• [AIM OF THE TASK]: Among the lines below, restate word for word only those from the line with "Where should I click to: Undo" through the line with "Sort by the", with both end lines kept.

=== Begin Enclosure ===

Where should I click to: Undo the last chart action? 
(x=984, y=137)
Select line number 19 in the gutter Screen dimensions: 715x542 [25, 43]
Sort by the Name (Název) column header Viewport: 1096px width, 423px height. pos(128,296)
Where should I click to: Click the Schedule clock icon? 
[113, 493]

=== End Enclosure ===
=== Begin Enclosure ===

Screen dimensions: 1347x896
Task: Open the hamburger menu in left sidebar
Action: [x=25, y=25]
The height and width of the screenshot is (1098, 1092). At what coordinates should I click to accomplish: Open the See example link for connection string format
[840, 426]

=== End Enclosure ===

• [SOLUTION TO THIS PROBLEM]:
Where should I click to: Undo the last chart action? 
(x=984, y=137)
Select line number 19 in the gutter Screen dimensions: 715x542 [25, 43]
Sort by the Name (Název) column header Viewport: 1096px width, 423px height. pos(128,296)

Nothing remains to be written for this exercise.